Entries on finding words and elements:

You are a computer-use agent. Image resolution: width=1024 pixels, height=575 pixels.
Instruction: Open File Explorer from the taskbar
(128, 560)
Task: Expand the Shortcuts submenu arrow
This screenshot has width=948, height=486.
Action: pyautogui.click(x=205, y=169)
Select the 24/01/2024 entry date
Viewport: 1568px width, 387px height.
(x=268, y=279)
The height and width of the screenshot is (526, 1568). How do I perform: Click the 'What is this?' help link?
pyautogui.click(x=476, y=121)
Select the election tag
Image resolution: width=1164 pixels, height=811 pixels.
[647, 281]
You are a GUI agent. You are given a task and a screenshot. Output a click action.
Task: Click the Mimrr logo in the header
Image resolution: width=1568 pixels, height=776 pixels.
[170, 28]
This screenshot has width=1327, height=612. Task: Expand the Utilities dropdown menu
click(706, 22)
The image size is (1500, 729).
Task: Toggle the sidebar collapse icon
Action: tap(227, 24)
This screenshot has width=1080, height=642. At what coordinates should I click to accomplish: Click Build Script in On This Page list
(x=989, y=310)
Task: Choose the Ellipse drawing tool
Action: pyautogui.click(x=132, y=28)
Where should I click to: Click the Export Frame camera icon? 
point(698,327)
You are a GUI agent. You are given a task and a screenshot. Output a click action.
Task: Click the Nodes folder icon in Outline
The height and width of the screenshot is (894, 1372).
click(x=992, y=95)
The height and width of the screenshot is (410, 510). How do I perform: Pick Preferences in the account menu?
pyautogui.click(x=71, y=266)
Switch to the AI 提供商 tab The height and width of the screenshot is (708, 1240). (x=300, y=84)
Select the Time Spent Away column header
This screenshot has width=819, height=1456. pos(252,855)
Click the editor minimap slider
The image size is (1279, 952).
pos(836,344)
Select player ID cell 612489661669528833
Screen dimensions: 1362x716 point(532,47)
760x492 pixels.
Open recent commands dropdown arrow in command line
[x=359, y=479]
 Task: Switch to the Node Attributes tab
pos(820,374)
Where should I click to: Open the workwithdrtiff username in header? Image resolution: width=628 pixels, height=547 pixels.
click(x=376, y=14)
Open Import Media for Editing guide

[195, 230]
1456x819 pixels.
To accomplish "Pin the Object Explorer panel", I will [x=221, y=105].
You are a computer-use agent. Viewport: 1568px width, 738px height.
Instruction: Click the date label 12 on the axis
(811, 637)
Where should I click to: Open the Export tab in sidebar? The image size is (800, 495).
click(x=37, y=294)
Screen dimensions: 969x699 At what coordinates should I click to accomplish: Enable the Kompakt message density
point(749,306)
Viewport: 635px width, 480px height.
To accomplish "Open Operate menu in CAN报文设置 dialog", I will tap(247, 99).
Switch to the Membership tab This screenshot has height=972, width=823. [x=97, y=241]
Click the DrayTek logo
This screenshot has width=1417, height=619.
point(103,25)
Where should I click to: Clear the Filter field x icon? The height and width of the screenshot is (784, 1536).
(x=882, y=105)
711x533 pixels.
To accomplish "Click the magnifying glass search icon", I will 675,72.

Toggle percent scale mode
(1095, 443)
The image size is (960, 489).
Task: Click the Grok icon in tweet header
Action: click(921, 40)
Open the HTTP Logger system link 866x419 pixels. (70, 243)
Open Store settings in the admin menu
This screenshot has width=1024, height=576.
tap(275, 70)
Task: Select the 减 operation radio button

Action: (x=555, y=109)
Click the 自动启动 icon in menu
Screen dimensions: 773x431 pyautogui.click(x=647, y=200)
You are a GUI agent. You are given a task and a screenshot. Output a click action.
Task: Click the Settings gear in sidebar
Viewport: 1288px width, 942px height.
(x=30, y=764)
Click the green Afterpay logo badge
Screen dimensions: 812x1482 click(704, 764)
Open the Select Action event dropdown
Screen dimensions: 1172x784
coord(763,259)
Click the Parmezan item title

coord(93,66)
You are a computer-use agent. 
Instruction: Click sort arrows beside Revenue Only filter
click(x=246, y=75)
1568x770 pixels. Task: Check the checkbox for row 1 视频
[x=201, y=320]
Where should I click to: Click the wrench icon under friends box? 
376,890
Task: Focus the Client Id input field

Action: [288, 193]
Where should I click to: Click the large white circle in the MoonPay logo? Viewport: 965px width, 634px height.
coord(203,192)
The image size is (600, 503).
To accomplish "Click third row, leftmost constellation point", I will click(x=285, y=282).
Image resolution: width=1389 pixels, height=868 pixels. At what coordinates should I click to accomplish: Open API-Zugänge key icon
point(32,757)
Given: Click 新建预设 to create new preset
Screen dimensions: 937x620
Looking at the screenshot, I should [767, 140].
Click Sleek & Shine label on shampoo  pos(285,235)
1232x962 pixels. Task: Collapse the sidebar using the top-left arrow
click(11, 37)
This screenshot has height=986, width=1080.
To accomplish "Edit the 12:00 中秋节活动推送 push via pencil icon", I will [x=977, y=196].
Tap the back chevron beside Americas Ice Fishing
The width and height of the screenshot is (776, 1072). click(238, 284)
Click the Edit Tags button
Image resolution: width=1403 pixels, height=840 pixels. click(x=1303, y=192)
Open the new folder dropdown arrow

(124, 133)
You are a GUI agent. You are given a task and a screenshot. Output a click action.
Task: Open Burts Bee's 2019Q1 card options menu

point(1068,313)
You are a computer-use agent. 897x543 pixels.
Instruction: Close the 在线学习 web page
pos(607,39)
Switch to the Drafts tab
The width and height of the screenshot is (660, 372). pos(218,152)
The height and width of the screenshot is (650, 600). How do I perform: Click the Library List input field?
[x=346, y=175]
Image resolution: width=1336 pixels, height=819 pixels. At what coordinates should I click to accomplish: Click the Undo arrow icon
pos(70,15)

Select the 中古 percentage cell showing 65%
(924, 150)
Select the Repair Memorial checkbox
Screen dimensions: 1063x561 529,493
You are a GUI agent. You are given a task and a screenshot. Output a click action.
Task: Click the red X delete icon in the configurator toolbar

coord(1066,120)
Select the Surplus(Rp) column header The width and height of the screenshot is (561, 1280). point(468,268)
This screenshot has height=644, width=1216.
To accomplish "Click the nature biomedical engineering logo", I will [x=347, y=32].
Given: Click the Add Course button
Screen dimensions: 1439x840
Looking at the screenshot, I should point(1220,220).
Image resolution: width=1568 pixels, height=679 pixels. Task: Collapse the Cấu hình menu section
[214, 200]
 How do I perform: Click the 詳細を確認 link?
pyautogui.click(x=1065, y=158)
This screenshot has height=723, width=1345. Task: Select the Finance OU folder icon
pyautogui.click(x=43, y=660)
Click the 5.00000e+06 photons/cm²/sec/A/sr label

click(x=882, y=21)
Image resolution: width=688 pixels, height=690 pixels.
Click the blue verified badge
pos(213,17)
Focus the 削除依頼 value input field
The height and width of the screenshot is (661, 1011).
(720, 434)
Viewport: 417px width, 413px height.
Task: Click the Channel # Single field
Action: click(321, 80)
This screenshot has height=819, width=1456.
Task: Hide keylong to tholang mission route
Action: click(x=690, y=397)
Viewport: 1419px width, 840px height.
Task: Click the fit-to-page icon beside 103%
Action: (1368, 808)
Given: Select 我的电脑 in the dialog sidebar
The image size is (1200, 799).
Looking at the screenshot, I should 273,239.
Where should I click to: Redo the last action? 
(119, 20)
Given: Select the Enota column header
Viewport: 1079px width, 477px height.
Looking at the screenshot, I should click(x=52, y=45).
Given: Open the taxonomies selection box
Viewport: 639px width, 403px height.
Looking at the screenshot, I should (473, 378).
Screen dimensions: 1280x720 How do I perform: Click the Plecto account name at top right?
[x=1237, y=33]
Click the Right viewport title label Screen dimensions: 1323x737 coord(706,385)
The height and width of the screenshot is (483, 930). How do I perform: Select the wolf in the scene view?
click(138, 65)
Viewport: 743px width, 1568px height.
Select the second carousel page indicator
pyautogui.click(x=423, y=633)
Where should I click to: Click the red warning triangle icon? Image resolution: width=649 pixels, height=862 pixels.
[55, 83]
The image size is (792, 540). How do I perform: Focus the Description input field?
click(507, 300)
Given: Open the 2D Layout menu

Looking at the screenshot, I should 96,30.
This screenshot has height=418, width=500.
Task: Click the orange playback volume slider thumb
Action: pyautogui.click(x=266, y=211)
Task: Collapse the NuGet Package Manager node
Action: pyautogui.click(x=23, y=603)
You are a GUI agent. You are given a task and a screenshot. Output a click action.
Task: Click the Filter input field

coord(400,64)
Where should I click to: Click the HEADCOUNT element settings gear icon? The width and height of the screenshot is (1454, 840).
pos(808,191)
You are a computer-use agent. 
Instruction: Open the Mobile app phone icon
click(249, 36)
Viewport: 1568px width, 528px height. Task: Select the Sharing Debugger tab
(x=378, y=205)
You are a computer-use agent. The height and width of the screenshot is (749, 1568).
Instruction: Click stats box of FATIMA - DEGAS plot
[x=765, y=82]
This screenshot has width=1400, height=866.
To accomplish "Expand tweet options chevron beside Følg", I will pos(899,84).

Instructions to follow —
Rewrite the records from the start through the line containing "Switch to the AI", inclusive, with "GUI agent" changed to "interface agent" and everything else left the same.

Final result —
You are a computer-use agent. Image resolution: width=1024 pixels, height=575 pixels.
Instruction: Open File Explorer from the taskbar
(128, 560)
Task: Expand the Shortcuts submenu arrow
This screenshot has width=948, height=486.
Action: pyautogui.click(x=205, y=169)
Select the 24/01/2024 entry date
Viewport: 1568px width, 387px height.
(x=268, y=279)
The height and width of the screenshot is (526, 1568). How do I perform: Click the 'What is this?' help link?
pyautogui.click(x=476, y=121)
Select the election tag
Image resolution: width=1164 pixels, height=811 pixels.
[647, 281]
You are a interface agent. You are given a task and a screenshot. Output a click action.
Task: Click the Mimrr logo in the header
Image resolution: width=1568 pixels, height=776 pixels.
[170, 28]
This screenshot has width=1327, height=612. Task: Expand the Utilities dropdown menu
click(706, 22)
The image size is (1500, 729).
Task: Toggle the sidebar collapse icon
Action: tap(227, 24)
This screenshot has width=1080, height=642. At what coordinates should I click to accomplish: Click Build Script in On This Page list
(x=989, y=310)
Task: Choose the Ellipse drawing tool
Action: pyautogui.click(x=132, y=28)
Where should I click to: Click the Export Frame camera icon? 
point(698,327)
You are a interface agent. You are given a task and a screenshot. Output a click action.
Task: Click the Nodes folder icon in Outline
The height and width of the screenshot is (894, 1372).
click(x=992, y=95)
The height and width of the screenshot is (410, 510). How do I perform: Pick Preferences in the account menu?
pyautogui.click(x=71, y=266)
Switch to the AI 提供商 tab The height and width of the screenshot is (708, 1240). (x=300, y=84)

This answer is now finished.